I encounter some difficulties to understand some notations in the proof of Theorem 1.2.17 of the book "Positivity in Algebraic Geometry I" by Robert Lazarsfeld. To make things clear, a scheme is a seperated algebraic scheme of finite type over $\mathbb C$.
Theorem 1.2.17. (Amplitude in families) : Let $f : X \to T$ be a proper morphism of schemes, and $L$ a line bundle on $X$. Given $t \in T$, write $$X_t = f^{-1}(t), ~~L_t = L \vert_{X_t}$$ Assume that $L_0$ is ample on $X_0$ for some point $0 \in T$. Then there is an open neighborhood $U$ of $0$ in $T$ such that $L_t$ is ample on $X_t$ for every $t \in U$.
The proof is essentially divided into three parts and I am stuck on a notation intervening in the second one.
First step (I have no problem with this one) : we show that for any coherent sheaf $\mathcal F$ on $X$, there is a positive integer $m(\mathcal F,L)$ such that $R^i f_* \left( \mathcal F \otimes L^{\otimes m} \right) = 0$ in a neighborhood $U_m \subset T$ of $0$ (*).
Second step : we show that the canonical mapping $\rho_m : f^* f_* L^{\otimes m} \to L^{\otimes m}$ is surjective along $X_t$ for all $t$ in a neighborhood $U^{"}_m$ of $0$ provided that $m$ is sufficiently large.
To see this, apply (*) to the ideal sheaf $\mathcal I_{X_0/X}$ of $X_0$ in $X$. One finds that $$f_* \left( L^{\otimes m} \right) \to f_* \left( L^{\otimes m} \otimes \mathcal O_{X_0} \right) = H^0\left(X_0, L_0^{\otimes m} \right) (**)$$ is surjective when $m \gg 0$. But all sufficiently large powers of the ample line bundle $L_0$ are globally generated. Composing (**) with the evaluation $H^0\left(X_0, L_0^{\otimes m} \right) \otimes \mathcal O_{X_0} \to L_0^{\otimes m}$, then, shows that $\rho_m$ is surjective along $X_0$ for $m \gg 0$. (...)
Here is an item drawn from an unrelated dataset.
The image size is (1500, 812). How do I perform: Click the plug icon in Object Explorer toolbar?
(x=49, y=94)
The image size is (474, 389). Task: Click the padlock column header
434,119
I’m not sure to understand what the equality $f_* \left( L^{\otimes m} \otimes \mathcal O_{X_0} \right) = H^0\left(X_0, L_0^{\otimes m} \right)$ means. I know that by the projection formula, we have $f_* \left( L^{\otimes m} \otimes \mathcal O_{X_0} \right) = (f\vert_ {X_0})_*\left(L_0^{\otimes m} \right)$ and that this sheaf is the one associated to the presheaf
$$U \mapsto H^0\left( f^{-1}(U) \cap X_0, L_0^{\otimes m} \right)$$
but I am really confused by the notation used. Especially since, subsequently, we have to compose with $$H^0\left(X_0, L_0^{\otimes m} \right) \otimes \mathcal O_{X_0} \to L_0^{\otimes m}$$ , I am all the more lost. Do you have any indications ? Here is the proof extracted from the book for more clarity.
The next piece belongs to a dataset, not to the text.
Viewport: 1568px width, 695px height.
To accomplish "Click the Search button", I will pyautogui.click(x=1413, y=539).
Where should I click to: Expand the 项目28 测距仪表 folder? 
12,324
We're assuming $T = \operatorname{Spec} A$ is affine so $f_*(L^n \otimes \mathcal{O}_{X_0})$ is then the coherent sheaf associated to the $A$-module $H^0(X, L^n \otimes \mathcal{O}_{X_0})$, which as you observed is naturally isomorphic to $H^0(X_0, L_0^n)$ by the projection formula(or, if you'd prefer, using this theorem from the stacks project).
As such it would probably be more accurate to write $f_*(L^n \otimes \mathcal{O}_{X_0}) \cong \widetilde{H^0(X_0, L_0^n)}$, but usually forgetting the tilde is more or less harmless since the categories of quasicoherent sheaves on $T$ and the category of $A$-modules can be naturally identified with one another. Similarly, $f_*(L^n)$ is the coherent sheaf $\widetilde{H^0(X, L^n)}$ and this map $f_*(L^n) \to f_*(L^n \otimes \mathcal{O}_{X_0})$ is induced by the map of $A$-modules $H^0(X, L^n) \to H^0(X_0, L_0^n)$ obtained by restricting sections, which we find to be surjective using the first step.
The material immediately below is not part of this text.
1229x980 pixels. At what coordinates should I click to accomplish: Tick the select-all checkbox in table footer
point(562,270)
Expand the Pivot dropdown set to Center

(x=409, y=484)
Hence $H^0(X, L^n) \otimes_\mathbb{C} \mathcal{O}_{X_0} \to H^0(X_0, L_0^n) \otimes_{\mathbb{C}} \mathcal{O}_{X_0}$ is surjective, where this tensor product means the free $\mathcal{O}_{X_0}$-module generated by a $\mathbb{C}$-basis of the given vector space. By global generation, the natural restriction map $H^0(X_0, L^n_0) \otimes_\mathbb{C} \mathcal{O}_{X_0} \to L_0$ is surjective too. Hence, the composite restriction map $$H^0(X, L^n) \otimes_{\mathbb{C}} \mathcal{O}_{X_0} \longrightarrow L_0^n$$ is as well.
By the argument in the book, to show $\rho: f^*f_* L^n \to L^n$ is surjective in a neighborhood of $X_0$ it suffices to show that it's surjective when we restrict to $X_0$.
Once you convince yourself that $\rho|_{X_0}: (f^*f_*L^n)|_{X_0} \to (L^n)|_{X_0}$ is naturally identified the restriction map $H^0(X, L^n) \otimes_{\mathbb{C}} \mathcal{O}_{X_0} \to L_0^n$, you will have then completed this step.